However, it still gives probably the cleanest results, however, there are a few issues with said Max_Spec:

1. Lot of instrumentals are going to be left within the output

2. If you are looking to measure quality by SDR, don't expect it to be better than avg/avg

The average algorithm, basically, combine all the outputs and averages them. Like the average function in Excel.

The reason why it works best is that it does not destroy the sound of any of the present outputs compared to Max_Spec and Min_Spec

The 2 algorithms still have potential for testing, though."

4-5 max ensemble models rule

Q: Why I shouldn’t use more than 4-5 models for UVR ensemble (in most cases)

A: It's easier to get, when you separate the same song using some models. Get the best 4-5 models out of the most recommended currently, plus make some more separations, using some random ones. Then try to reflect avg spec from UVR by importing all of these results to your DAW.

You'll do it by decreasing volume by 3dB per one stem, so for a pair you need to decrease the volume of two stems by 6dB (possibly 6.02 as well). Decrease the volume by the same value further for more than a pair for all stems accordingly, so you'll get pretty much similar result like avg spec in UVR.

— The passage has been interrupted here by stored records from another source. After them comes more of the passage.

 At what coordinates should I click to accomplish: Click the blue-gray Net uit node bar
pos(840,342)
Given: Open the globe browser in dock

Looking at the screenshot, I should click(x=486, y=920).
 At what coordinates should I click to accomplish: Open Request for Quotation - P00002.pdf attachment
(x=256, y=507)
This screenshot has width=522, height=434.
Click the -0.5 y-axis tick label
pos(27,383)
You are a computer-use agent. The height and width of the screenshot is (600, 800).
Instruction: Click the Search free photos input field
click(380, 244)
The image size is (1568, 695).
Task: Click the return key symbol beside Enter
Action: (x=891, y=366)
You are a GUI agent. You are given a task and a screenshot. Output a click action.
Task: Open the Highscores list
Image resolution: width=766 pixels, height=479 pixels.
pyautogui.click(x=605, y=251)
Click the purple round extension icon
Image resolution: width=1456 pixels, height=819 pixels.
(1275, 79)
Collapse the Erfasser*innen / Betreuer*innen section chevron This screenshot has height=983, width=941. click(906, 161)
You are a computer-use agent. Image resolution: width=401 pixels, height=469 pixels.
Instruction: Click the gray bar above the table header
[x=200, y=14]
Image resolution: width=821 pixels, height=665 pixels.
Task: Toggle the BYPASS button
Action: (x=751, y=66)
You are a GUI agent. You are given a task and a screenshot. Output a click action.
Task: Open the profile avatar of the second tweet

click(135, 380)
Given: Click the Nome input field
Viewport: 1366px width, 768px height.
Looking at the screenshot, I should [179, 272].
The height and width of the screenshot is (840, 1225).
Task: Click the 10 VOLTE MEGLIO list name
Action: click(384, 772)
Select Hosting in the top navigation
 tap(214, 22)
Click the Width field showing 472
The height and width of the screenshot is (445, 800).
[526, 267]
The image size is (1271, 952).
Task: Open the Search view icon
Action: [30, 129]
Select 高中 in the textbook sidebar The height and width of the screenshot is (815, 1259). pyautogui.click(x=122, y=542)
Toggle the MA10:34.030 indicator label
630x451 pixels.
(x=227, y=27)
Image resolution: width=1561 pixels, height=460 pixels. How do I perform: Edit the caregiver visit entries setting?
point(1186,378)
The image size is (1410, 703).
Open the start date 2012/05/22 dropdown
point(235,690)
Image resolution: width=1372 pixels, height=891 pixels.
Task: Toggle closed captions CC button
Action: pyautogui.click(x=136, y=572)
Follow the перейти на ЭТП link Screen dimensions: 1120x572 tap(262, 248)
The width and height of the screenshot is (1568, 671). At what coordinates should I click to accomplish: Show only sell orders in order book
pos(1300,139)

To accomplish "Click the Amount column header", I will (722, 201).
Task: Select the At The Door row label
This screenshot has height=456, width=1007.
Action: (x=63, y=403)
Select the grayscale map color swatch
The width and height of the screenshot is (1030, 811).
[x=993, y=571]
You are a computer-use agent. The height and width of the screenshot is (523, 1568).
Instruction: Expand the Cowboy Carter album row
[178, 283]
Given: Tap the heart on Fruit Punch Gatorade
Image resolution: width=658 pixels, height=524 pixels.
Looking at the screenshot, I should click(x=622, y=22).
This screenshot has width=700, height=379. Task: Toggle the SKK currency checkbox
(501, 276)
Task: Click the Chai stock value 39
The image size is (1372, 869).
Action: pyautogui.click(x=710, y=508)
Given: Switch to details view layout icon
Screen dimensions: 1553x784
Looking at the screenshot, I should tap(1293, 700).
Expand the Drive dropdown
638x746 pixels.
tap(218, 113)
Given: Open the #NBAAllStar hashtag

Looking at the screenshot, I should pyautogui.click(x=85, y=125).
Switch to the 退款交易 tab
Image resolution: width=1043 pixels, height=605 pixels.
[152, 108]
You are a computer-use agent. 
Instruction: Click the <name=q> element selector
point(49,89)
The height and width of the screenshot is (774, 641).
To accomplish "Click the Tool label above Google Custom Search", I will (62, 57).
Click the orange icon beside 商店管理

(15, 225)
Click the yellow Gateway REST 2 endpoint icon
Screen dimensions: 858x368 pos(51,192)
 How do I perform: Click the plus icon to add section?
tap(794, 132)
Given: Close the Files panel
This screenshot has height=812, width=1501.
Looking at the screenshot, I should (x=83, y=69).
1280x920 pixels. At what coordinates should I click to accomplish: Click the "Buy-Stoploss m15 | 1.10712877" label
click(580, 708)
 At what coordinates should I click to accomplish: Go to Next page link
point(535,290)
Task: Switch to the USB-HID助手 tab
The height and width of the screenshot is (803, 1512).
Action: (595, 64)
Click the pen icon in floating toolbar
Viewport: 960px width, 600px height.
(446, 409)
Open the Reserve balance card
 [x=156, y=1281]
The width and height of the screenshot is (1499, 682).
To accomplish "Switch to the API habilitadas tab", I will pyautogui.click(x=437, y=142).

You can also maybe apply a limiter on the master. In the second variant, manipulate the volume of all stems by your taste instead of keeping the same volume. By this process, you can observe that the more results imported above 4-5 results, the worse result you have when you don't decrease volume of worse results. When you have control over the volume of single results, you'll end up decreasing the volume of bad results (or deleting them completely). You don't have this opportunity in UVR using avg spec - so like in the first variant in your DAW when you set the same volume for all results. The only way to not deteriorate the final result further, is to delete such worse results from the bag entirely, to not worsen the final outcome when you have too many models ensembled. Without the possibility of decreasing volume of such a result when all volumes are equal, the more results you'll import to the bag of the 4-5 the best models, the worse final result you'll get. Because you cannot compensate for bad results in the bag by decreasing their volume like in avg spec - all tracks are equally loud in the bag of avg to the models with good results - hence, good models sound quieter if they are in minority and the final outcome is worse.

The 4-5 max models ensemble rule is taken from long-conducted tests of SDR on MVSEP multisong leaderboard. When various ensembles were tested in UVR, most of these combinations didn't consist of more than 4-5 models, because above that, SDR was usually dropping. Usually due to all the reasons I mentioned.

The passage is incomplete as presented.